::: SUPPLIED INFORMATION :::
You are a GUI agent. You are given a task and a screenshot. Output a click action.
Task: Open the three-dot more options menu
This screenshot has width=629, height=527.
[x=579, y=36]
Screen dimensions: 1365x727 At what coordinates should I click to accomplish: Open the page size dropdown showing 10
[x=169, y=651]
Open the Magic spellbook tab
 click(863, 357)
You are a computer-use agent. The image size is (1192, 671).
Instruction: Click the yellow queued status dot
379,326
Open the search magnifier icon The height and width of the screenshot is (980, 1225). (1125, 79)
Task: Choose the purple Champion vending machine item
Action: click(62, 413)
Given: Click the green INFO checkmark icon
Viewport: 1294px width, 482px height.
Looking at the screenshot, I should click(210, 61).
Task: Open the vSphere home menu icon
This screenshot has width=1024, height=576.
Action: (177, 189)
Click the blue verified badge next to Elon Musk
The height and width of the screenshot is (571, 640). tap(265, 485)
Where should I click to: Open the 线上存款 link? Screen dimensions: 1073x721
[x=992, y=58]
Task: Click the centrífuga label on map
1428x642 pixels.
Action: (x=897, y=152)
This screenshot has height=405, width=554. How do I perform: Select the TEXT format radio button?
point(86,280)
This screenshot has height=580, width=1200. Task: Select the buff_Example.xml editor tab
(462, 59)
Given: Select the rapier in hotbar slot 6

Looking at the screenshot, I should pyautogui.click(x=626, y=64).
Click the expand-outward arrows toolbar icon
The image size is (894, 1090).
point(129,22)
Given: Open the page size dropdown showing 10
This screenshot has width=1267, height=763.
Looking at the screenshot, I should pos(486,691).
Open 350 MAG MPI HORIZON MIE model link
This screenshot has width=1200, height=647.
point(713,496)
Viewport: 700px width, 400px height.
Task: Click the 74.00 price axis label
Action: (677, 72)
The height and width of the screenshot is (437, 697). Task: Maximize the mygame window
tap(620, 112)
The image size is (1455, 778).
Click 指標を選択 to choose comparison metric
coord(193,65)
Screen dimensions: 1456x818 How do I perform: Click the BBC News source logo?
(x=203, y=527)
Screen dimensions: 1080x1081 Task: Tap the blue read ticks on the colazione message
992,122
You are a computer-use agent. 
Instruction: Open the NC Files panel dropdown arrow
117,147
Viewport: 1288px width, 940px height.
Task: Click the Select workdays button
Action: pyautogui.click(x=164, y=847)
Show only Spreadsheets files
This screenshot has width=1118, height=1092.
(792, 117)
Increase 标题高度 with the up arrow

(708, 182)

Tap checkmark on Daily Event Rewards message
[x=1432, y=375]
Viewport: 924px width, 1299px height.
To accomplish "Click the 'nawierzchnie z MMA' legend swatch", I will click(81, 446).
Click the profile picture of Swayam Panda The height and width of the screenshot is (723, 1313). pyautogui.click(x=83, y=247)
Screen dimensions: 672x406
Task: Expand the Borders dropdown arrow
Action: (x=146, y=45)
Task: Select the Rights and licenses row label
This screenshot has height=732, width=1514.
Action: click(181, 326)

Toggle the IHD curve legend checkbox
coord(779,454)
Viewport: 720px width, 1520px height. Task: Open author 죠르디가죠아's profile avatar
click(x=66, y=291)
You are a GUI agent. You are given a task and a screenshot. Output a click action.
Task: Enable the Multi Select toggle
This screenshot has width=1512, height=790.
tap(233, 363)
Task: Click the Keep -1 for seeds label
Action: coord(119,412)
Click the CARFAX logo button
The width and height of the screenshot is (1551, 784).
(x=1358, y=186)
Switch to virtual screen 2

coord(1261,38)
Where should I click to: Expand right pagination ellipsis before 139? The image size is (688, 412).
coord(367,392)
:::
**EXERCISE BRIEF:** In the answer, include exactly the lines from the line containing "Switch to virtual screen 2" through the end of the data, and nothing else.

**RESPONSE:**
Switch to virtual screen 2

coord(1261,38)
Where should I click to: Expand right pagination ellipsis before 139? The image size is (688, 412).
coord(367,392)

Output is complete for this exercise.